• [WHAT THE EXERCISE ASKS]:
Reproduce verbatim all of the data given below, but do not carry over the images.

══ MATERIAL FOR THIS TASK ══

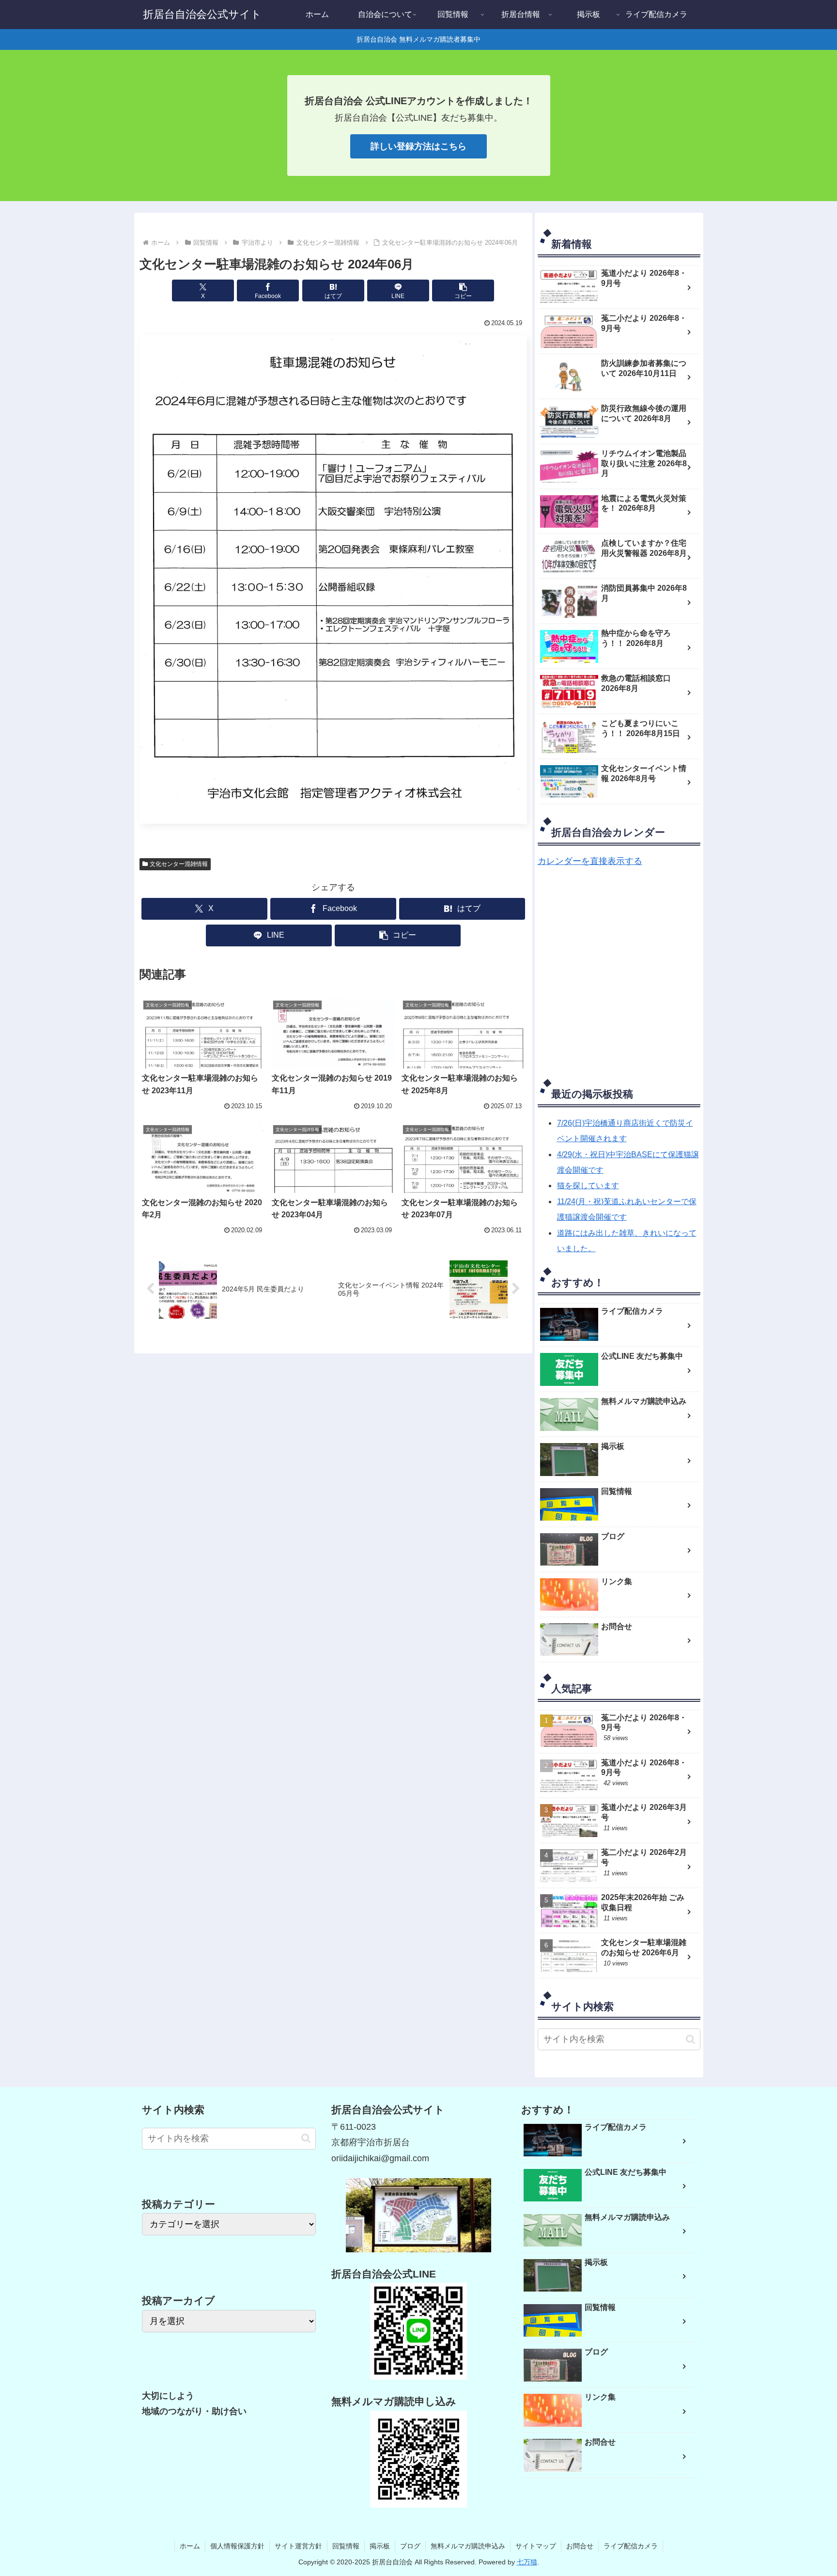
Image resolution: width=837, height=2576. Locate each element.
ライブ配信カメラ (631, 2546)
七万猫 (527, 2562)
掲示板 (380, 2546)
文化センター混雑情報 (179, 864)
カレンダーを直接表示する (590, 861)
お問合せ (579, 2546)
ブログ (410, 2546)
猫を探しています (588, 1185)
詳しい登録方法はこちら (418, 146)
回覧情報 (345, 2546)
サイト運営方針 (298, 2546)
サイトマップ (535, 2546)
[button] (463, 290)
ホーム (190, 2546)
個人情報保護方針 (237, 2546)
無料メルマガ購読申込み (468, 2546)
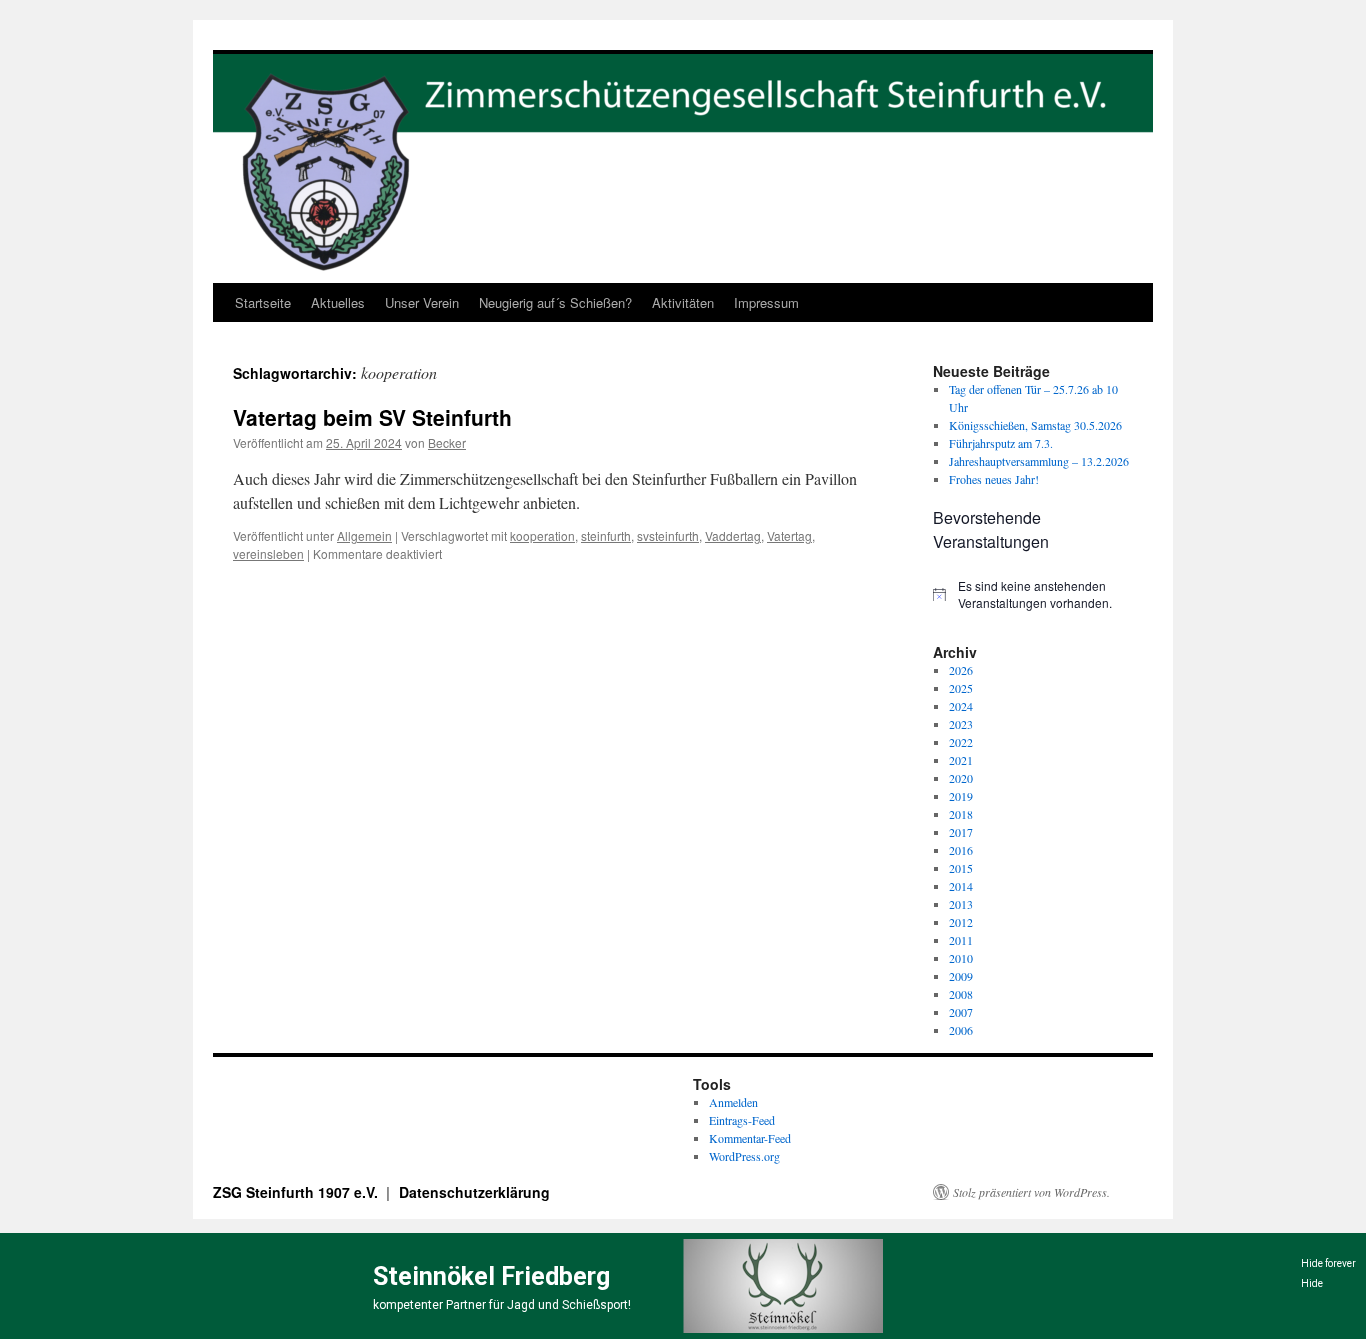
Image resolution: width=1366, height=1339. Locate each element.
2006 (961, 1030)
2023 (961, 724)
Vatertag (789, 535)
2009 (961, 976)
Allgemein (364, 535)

═══

• [OUTPUT OF THE EXERCISE]:
Image resolution: width=837, height=2576. Locate each element.
ライブ配信カメラ (631, 2546)
七万猫 (527, 2562)
掲示板 (380, 2546)
文化センター混雑情報 (179, 864)
カレンダーを直接表示する (590, 861)
お問合せ (579, 2546)
ブログ (410, 2546)
猫を探しています (588, 1185)
詳しい登録方法はこちら (418, 146)
回覧情報 (345, 2546)
サイト運営方針 (298, 2546)
サイトマップ (535, 2546)
[button] (463, 290)
ホーム (190, 2546)
個人情報保護方針 (237, 2546)
無料メルマガ購読申込み (468, 2546)
Image resolution: width=1366, height=1339. Locate each element.
2006 (961, 1030)
2023 (961, 724)
Vatertag (789, 535)
2009 (961, 976)
Allgemein (364, 535)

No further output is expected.